ベビーフェイスと甘い嘘
「あー、よしよし。どうしたのかなー」
ベビー服をめくってオムツを確認する。青く染まったラインを確認すると、手早くオムツを替えた。
「ありがと。茜ちゃん」
「ううん。こっちこそありがとう。夕飯の支度任せっきりで」
「見事なもんねー。茜ちゃん、もう二、三人育てられるんじゃないの?」
エプロンを外してソファーに座った芽依の横で、もう既に出来上がった様子で赤い顔の千鶴ちゃんが笑っている。
千鶴ちゃんは、笑い上戸だ。普段はキリッとした雰囲気の彼女だけど、酔うとけらけらと笑い出す。
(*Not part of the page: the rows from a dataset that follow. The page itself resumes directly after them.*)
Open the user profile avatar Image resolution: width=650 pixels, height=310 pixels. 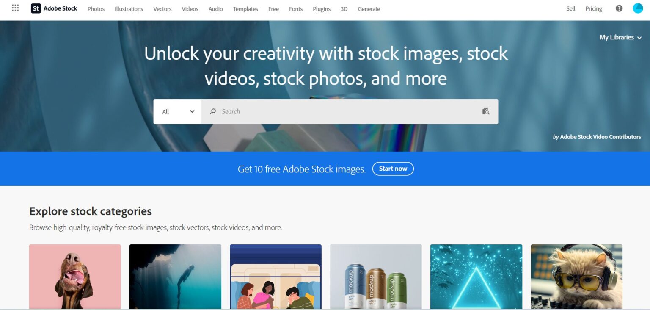click(x=638, y=8)
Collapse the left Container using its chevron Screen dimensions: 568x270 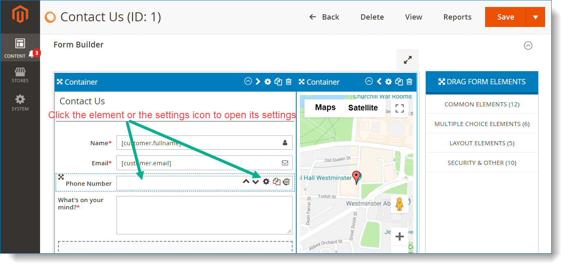pyautogui.click(x=248, y=81)

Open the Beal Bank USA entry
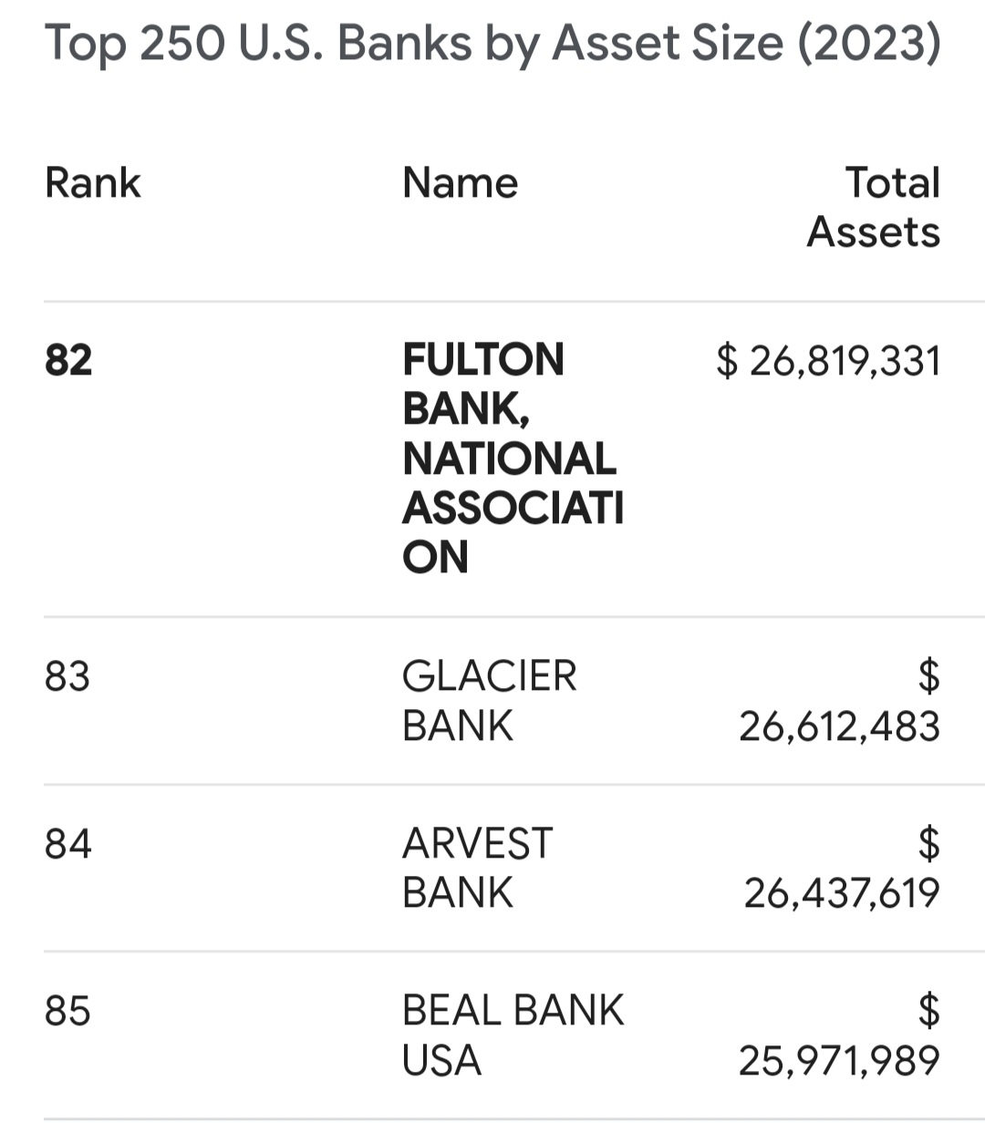coord(513,1035)
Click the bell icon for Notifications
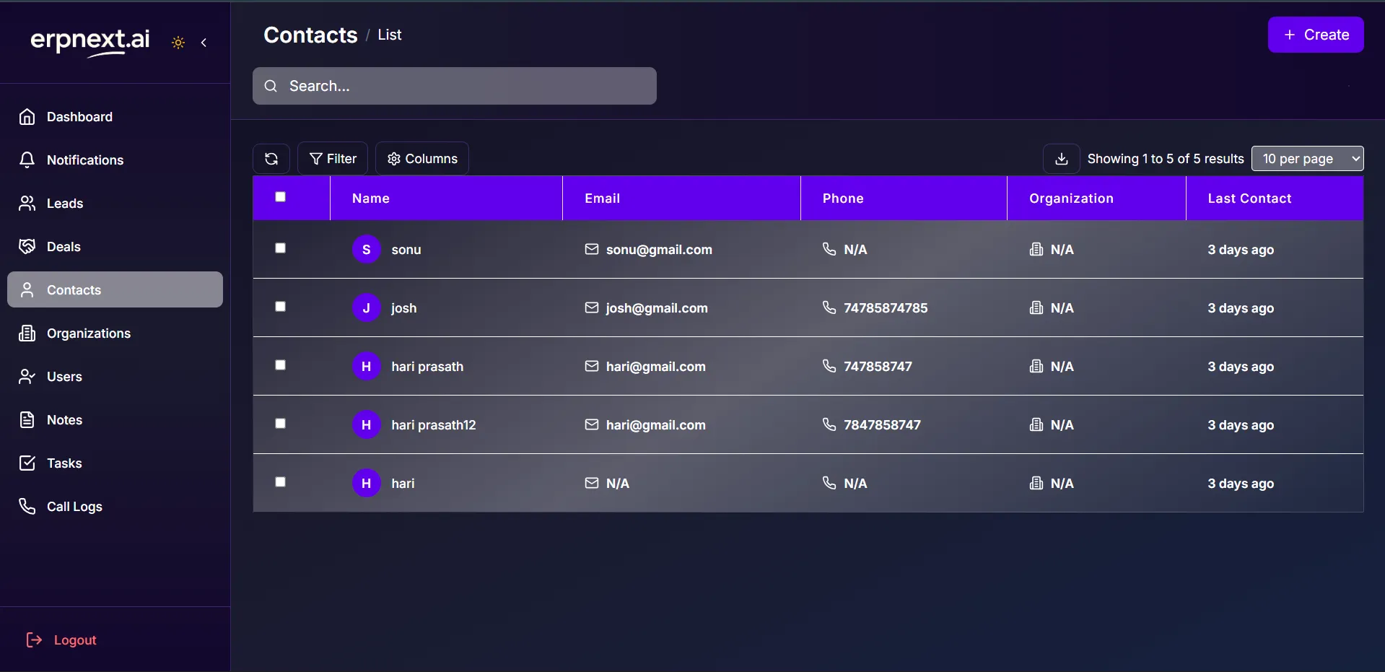The image size is (1385, 672). 27,160
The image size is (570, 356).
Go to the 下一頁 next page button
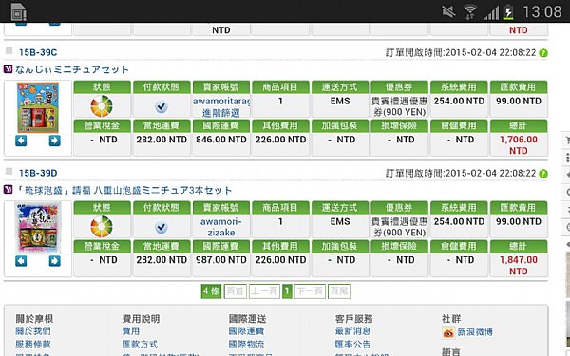coord(310,291)
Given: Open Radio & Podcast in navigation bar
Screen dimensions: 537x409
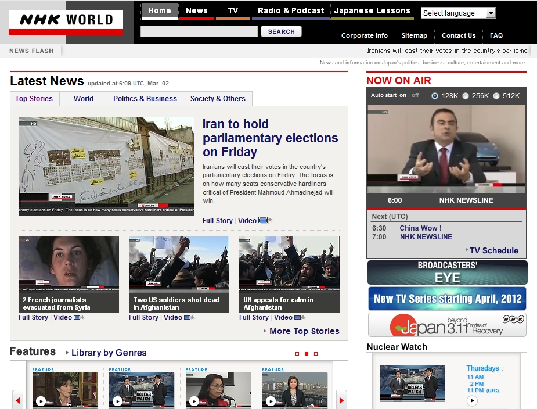Looking at the screenshot, I should coord(291,10).
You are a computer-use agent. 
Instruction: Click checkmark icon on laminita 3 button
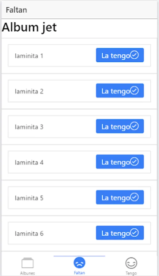[x=134, y=126]
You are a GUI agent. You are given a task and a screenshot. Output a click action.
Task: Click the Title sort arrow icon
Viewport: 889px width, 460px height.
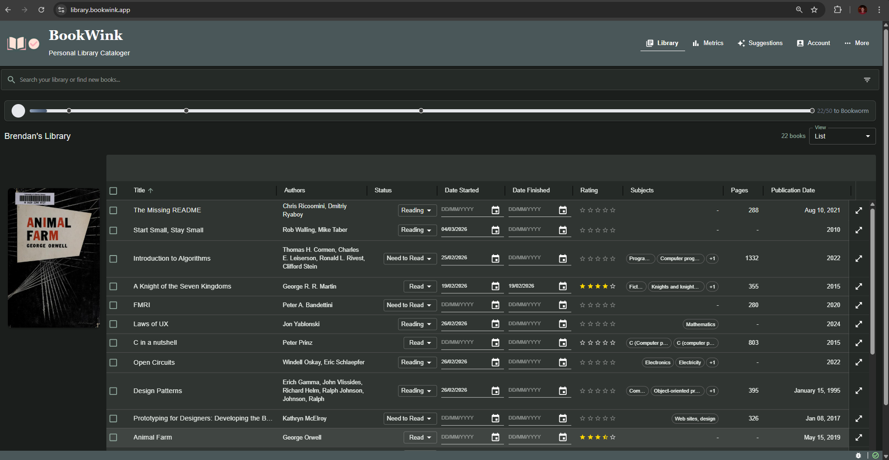point(150,191)
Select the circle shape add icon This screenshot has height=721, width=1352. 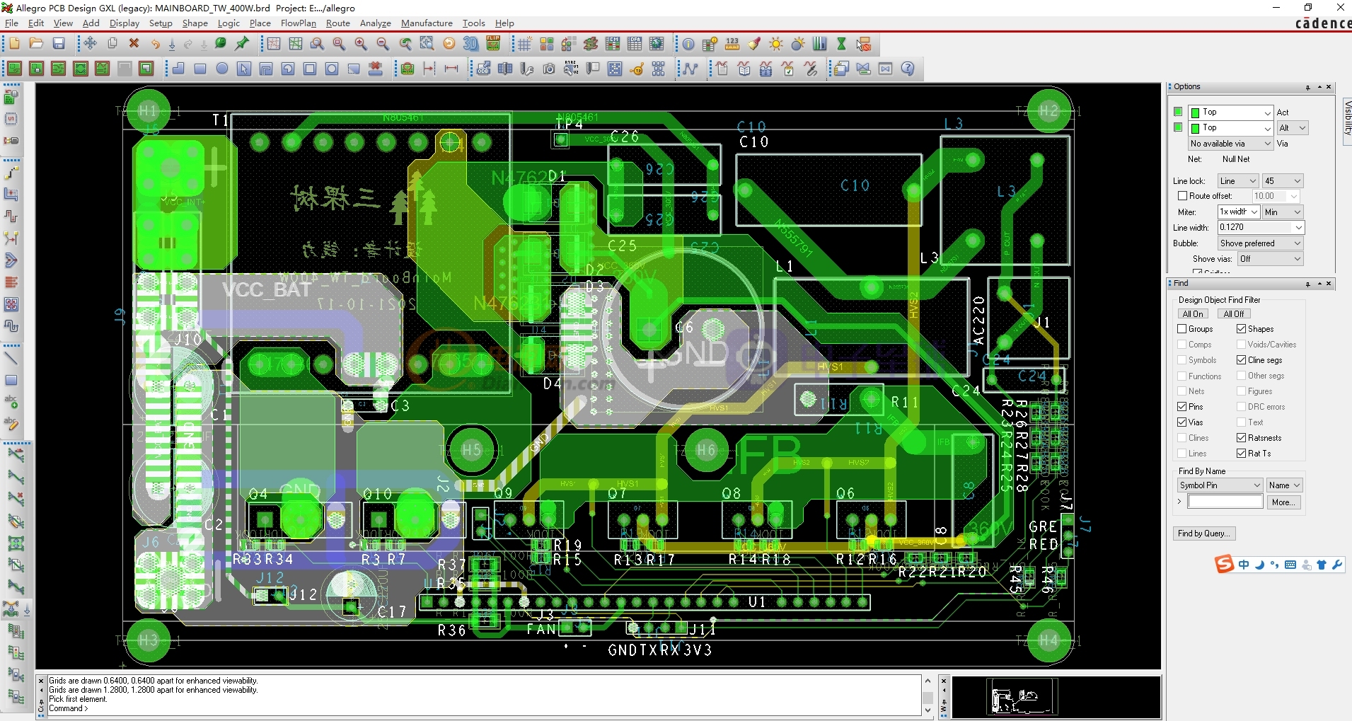[x=222, y=69]
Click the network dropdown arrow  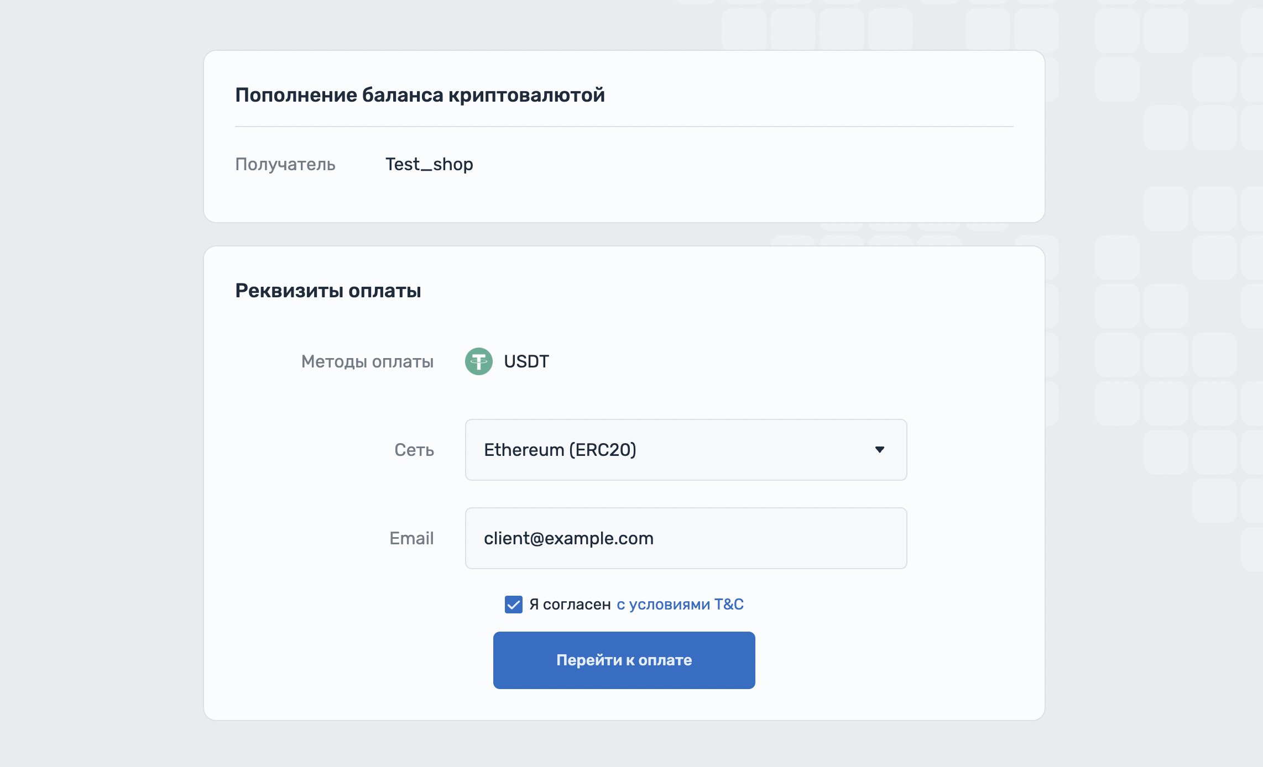[x=879, y=450]
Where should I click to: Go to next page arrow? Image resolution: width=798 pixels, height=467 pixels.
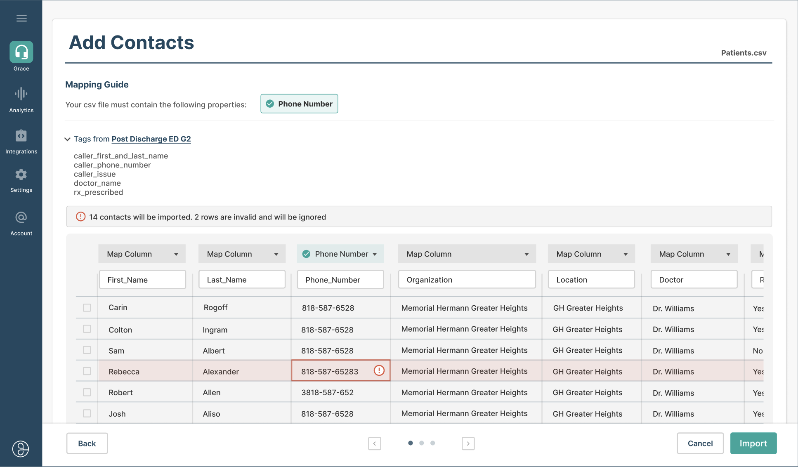tap(468, 443)
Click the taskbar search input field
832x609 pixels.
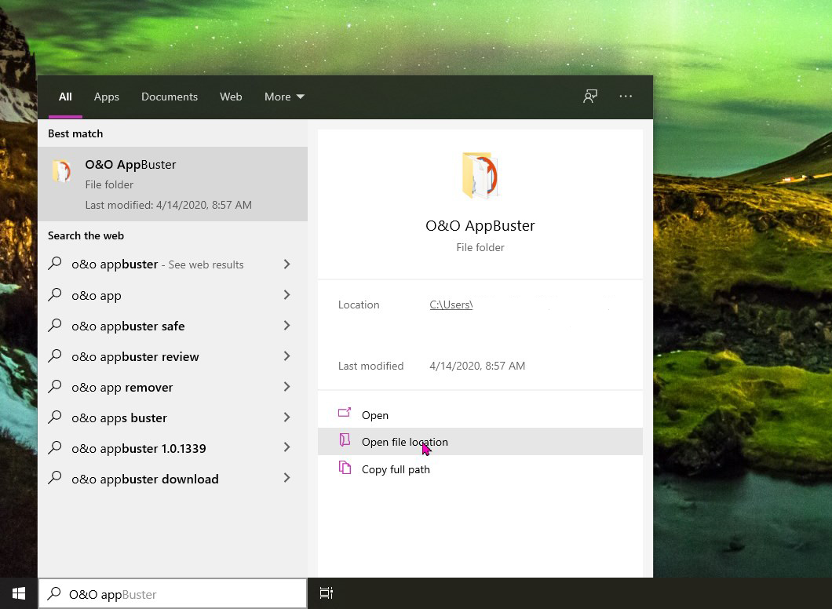tap(181, 594)
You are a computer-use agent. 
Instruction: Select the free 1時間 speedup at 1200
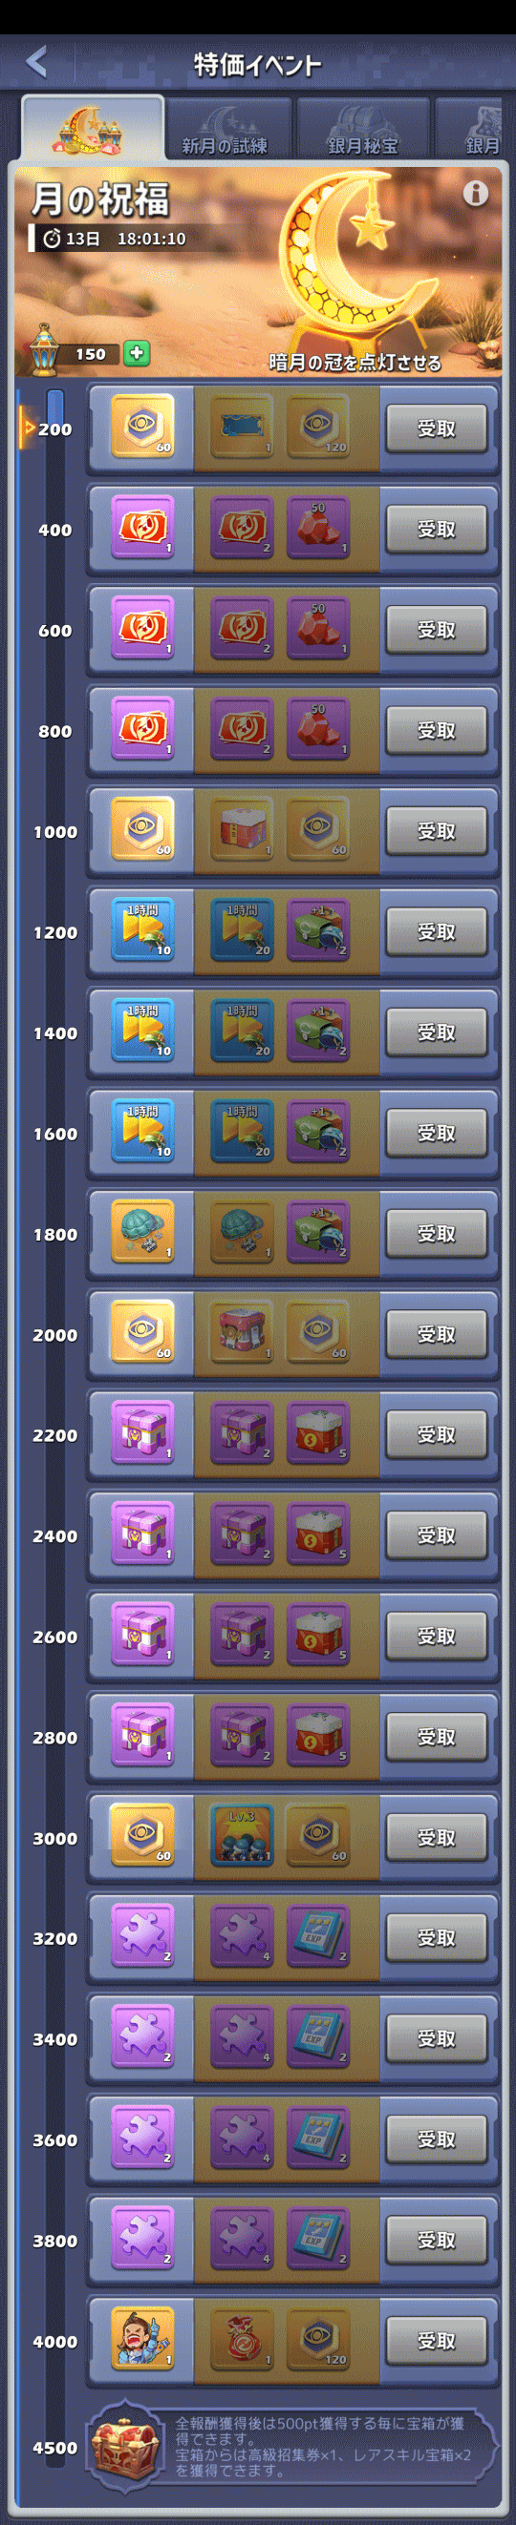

まぁそこそこお酒には強いから、気を許している人にしかこんな陽気な笑顔を見せることはないんだけど。
「大げさだよ。一時間も面倒見てないのに」
「でも、ほら、今芽依ちゃんって三人の子どものお母さんでしょ?ほんの一時間だって助かるんじゃないの?」
そう言いながら、千鶴ちゃんはまたけらけらと笑った。
千鶴ちゃんと私と翔が拓実さんの出張している週末を狙って芽依の家へ泊まりに来たのも、千鶴ちゃんがこんなに楽しそうにしているのも、ちゃんとした理由がある。
私は手が足りない妹の育児を手伝う為に。
「もう!千鶴ちゃんったら!!」
……そして彼女は、私をからかうためだけにここに来ているのだ。